Oz-tastic artwork adorns the long anticipated return from
Augie March.
"Havens Dumb" is the fifth album from the from the acclaimed longstanding Australian Saul Bellow fanatics.
After the band went ‘on hiatus’ in 2009, lead singer Glenn Richards opted to move from Melbourne to Hobart seeking lower rent and the chance to develop a working studio. This he did, building a soundproof bunker out of a small cave carved out of the wall of an underground garage in Goulburn Street, West Hobart. He began to write and demo songs for something, anything, next.

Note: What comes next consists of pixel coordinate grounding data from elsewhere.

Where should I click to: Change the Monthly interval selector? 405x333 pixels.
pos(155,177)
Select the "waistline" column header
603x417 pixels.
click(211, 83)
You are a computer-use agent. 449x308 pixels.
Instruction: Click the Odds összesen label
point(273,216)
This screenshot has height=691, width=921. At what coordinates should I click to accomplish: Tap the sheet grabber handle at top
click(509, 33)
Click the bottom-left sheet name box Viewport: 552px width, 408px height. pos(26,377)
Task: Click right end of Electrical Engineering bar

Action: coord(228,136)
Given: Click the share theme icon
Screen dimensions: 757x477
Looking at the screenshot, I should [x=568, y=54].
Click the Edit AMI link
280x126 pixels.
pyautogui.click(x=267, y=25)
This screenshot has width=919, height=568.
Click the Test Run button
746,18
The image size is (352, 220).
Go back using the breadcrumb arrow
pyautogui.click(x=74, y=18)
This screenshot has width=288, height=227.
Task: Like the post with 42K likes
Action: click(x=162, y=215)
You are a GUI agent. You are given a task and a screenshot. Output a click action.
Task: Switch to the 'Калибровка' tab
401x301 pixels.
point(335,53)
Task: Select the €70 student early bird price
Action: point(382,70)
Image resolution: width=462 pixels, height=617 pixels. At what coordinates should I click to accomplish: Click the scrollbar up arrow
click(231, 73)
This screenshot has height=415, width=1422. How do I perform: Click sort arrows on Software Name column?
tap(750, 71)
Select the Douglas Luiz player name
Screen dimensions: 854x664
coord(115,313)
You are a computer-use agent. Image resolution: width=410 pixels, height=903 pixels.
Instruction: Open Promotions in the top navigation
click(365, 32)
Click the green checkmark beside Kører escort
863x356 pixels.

Inside of a year he’d been given the choice by his negatively-geared landlord to either eliminate the abandoned sibling kittens now in his care or be evicted. In his new rental lodging further up the mountain there was a large garden and a bungalow, which was duly converted to a more ambitious studio and sometimes speakeasy.
Communication amongst band members Glenn, Adam, Edmondo, Dave and Kiernan flickered to life. The idea of a new album was floated, one made in their own time, under their own steam; an album that was just made until it was made.
Within a year, despite two different wrists, one broken and one wrenched from its preferred location, and the perpetual problem of just getting together, Augie March began putting basic tracks down in the glow of the news they were finally, blessedly, independent once more.
In dribs and drabs over months and eventually over a year drums and bass were laid down at two different Melbourne studios. Vocals and assorted overdubs were then completed in Hobart, Brunswick and Yarraville by individual band members.
Of thirty-odd tracks, the list was refined to an ever smaller number. A total of 14 tracks made the final cut.
Augie March aren’t half-ass. The quintet were always going to put out a finely lacquered — not over-thought — “comeback” record. Their fifth album, a 14-track pearler, has as much space and confidence as the Hawks in the AFL GF. They trounce the opposition on lifting waltz Hobart Orbit. Glenn Richards, now a Taswegian, sings about two of his dogs dying and the wicked hounds of the afterlife going after his deceased pup Billy. Richards and co. deal with an Australia crumbling like a Marie biscuit left too long in a cuppa: cowardly murder, creeping crow’s feet and leaders who do anything but that. The Faking Boy is almost too much to take. In all the confabulation of modern life this is a haven.